4 февраля 2001(2001-02-04) (78 лет)

Место смерти

Париж, Франция

Страна

Франция Франция

Профессии

композитор, архитектор

Я́нис Ксена́кис (греч. Ιάννης Ξενάκης; 29 мая 1922, Брэила, Королевство Румыния — 4 февраля 2001, Париж, Франция) — французский композитор и архитектор греческого происхождения. Один из лидеров современной Новой музыки и концептуализма в архитектуре, создатель стохастической музыки.





Биография

Родился в обеспеченной греческой семье. Отец его, Клэapхос Ксенакис, был выходцем с острова Эвбея, работал представителем английской экспортной компании; был большим любителем оперы. Мать Яниса, Фотини Павлу, родилась на острове Лемнос, была прекрасной пианисткой.

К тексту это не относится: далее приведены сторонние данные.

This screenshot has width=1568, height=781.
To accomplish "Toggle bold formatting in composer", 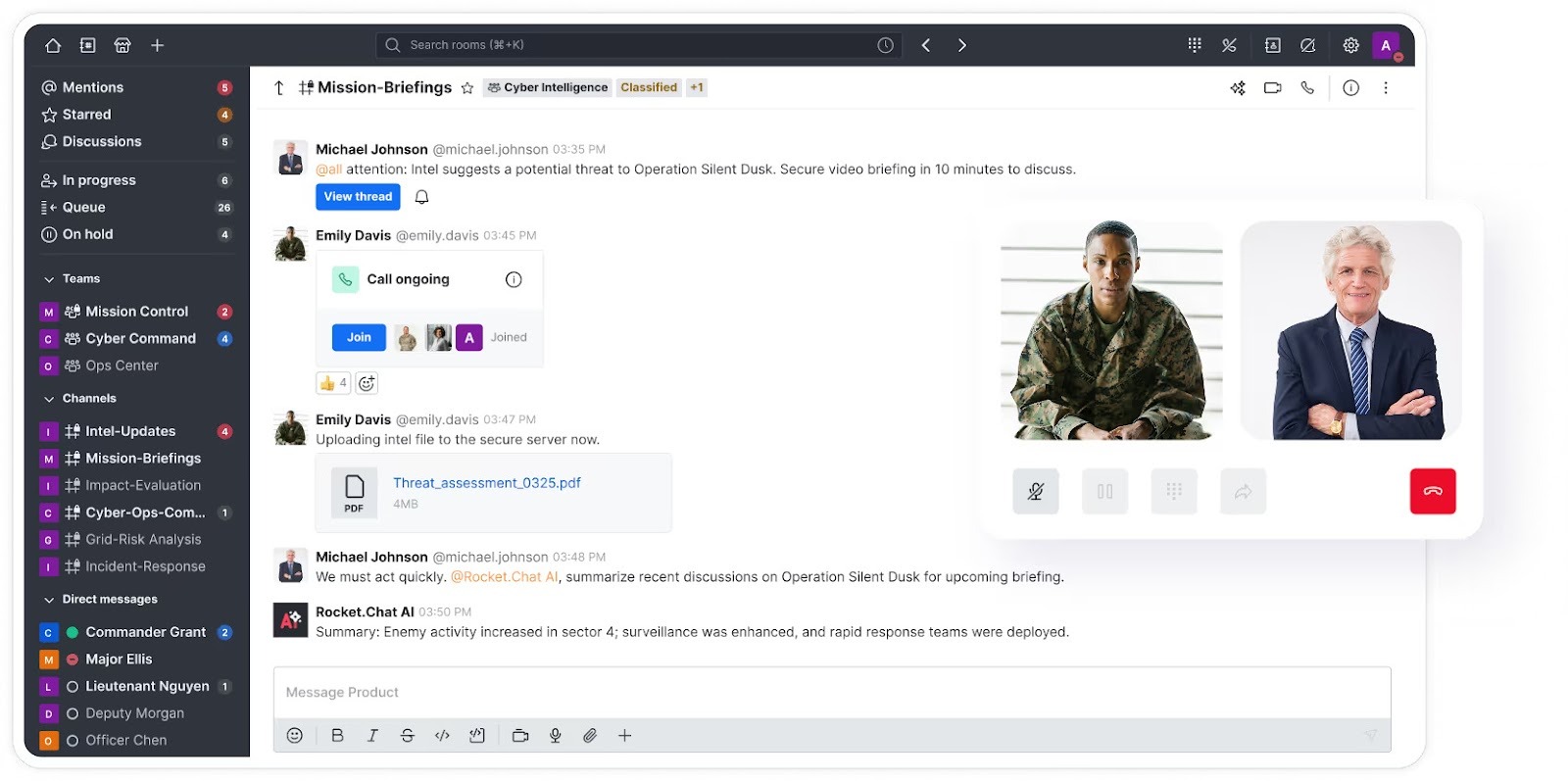I will 337,736.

В 1932 семья переехала в Грецию (о-в Спеце, до 1938). Там Ксенакис стал брать первые уроки музыки — гармонии и игры на фортепиано. В 1940 поступил в политехнический университет в Афинах, где получил инженерное образование; закончил университет в 1946. В то же время не прекращал заниматься музыкой, изучал музыкальную композицию и контрапункт.

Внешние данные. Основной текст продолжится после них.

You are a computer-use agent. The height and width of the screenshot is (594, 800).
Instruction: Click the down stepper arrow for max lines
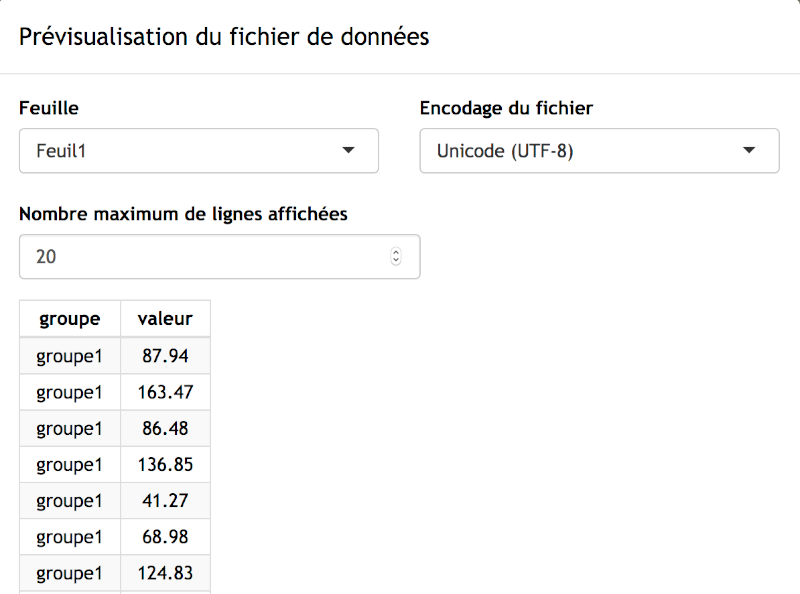398,261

В годы второй мировой войны воевал в партизанском отряде ЭЛАС с фашистами, а потом — в Декабрьских боях 1944 года с «освободителями» англичанами. При попадании снаряда в дом, где он укрывался, получил тяжелейшее ранение, и в результате контузии потерял глаз. Был мобилизован в регулярную греческую армию, но скрылся, спрятавшись на корабле, который отправлялся во Францию. Был объявлен государственным преступником и приговорён к смертной казни. Ему удалось бежать, сначала в Италию, затем во Францию (1948). Его брат и отец были брошены в тюрьму.

По приезде во Францию поступил на работу в мастерскую известного французского архитектора, представителя авангарда, Ле Корбюзье в Париже. Участвовал в разработке многих его проектов, как например, Жилая Единица в Марселе (1949), здание Парламента в городе Чандигарх, Индия (1951), монастырь Ла Туретт (1953) и другие.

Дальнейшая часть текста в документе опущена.